Now limiting influence-buying violates people’s constitutional rights, the Roberts court said. “The First Amendment burden is especially great for individuals who do not have ready access to alternative avenues for supporting their preferred politicians,” the chief justice wrote — avenues like “personally volunteering … time and energy on behalf of a candidate” or the platform that comes with being a movie star.
Busy billionaires preoccupy the court, but nowhere does the Roberts opinion address the political-representation rights of a parent working two jobs or a homeowner struggling to fend off foreclosure. These Americans don’t have “time and energy” or celebrity, either, but they also don’t have a dime to spare. The Roberts Constitution has no place for them.

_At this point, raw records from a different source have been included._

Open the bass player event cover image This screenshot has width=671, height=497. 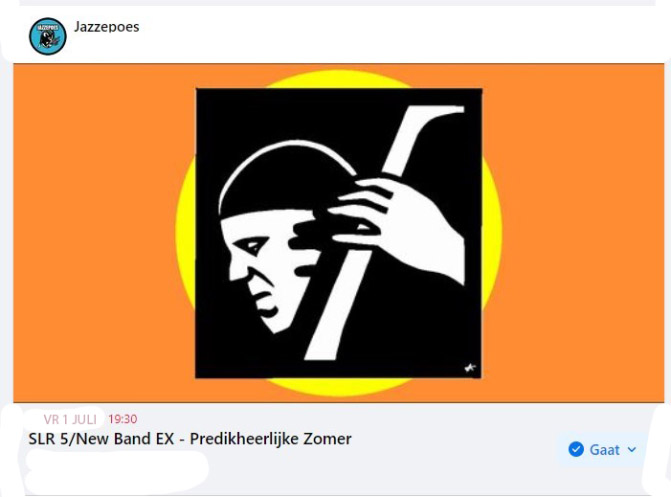[x=338, y=233]
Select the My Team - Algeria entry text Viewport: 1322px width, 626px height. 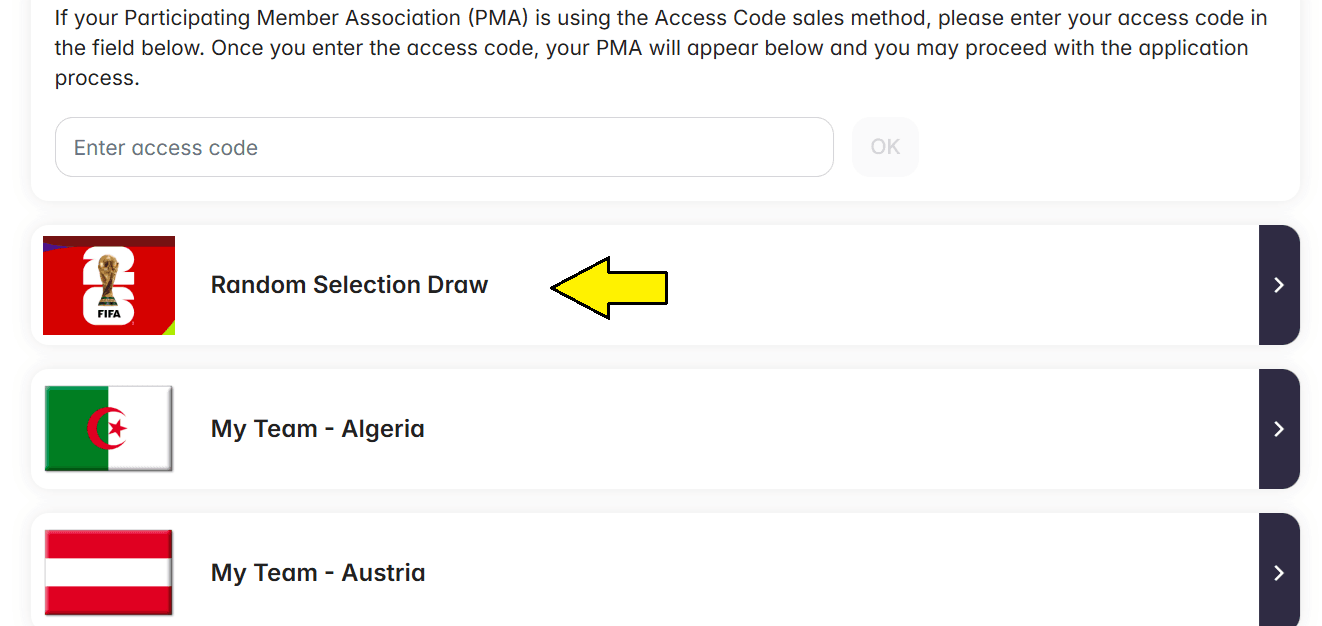tap(317, 429)
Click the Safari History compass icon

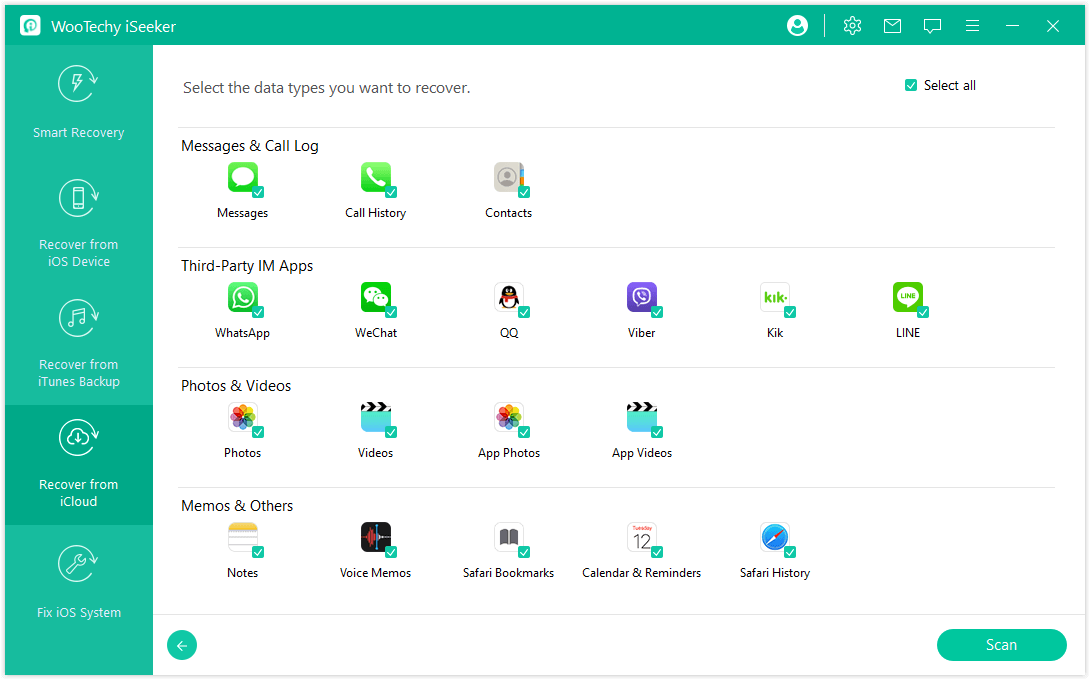coord(774,537)
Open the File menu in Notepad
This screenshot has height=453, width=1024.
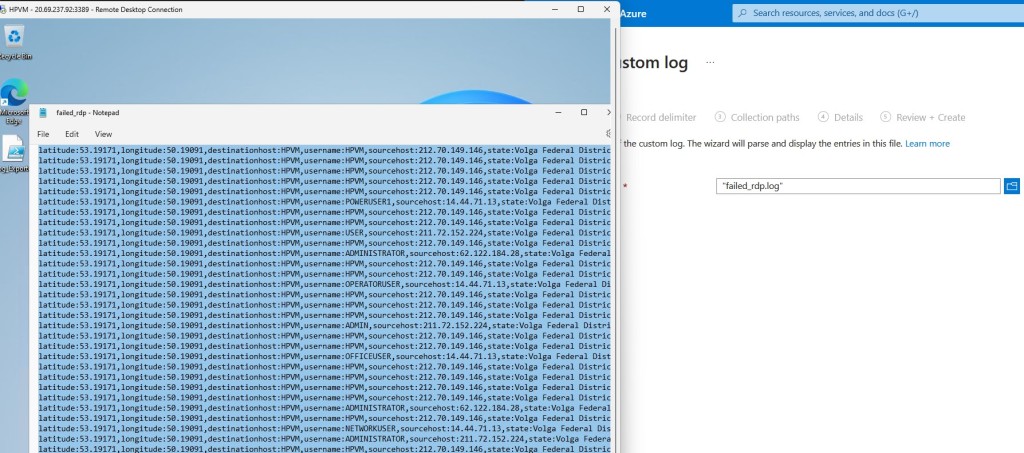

The Roberts opinion relegates these Americans and the dissenting justices who care about them to the land of “collective speech,” a popular will that, under the First Amendment, may not outweigh an individual’s freedom. To be sure, the individual’s right to speak about politics forms the core of the First Amendment, and money is necessary to make speech heard.
But it’s misleading to suggest that everyday Americans seek to speak with one voice, a mob against the elite, or that the dissenters seek to advance certain kinds of speech over others. Rather, Justice Stephen Breyer’s opinion for the minority focuses on process: a fair, legitimate and representative political process. Permitting the wealthy few to monopolize the “marketplace of ideas,” and drown out the voices of the nonwealthy many sways officials to forsake constituents’ interests for contributors’. “Where enough money calls the tune, the general public will not be heard,” he warned.
Still, there may be a silver lining for the 99.99 percent of Americans who can’t capitalize on McCutcheon. If using money to win the attention of elected officials lies at the heart of democracy, then the case for small donor-based public financing — where the few dollars of nonwealthy constituents can actually make a difference — seems stronger than ever.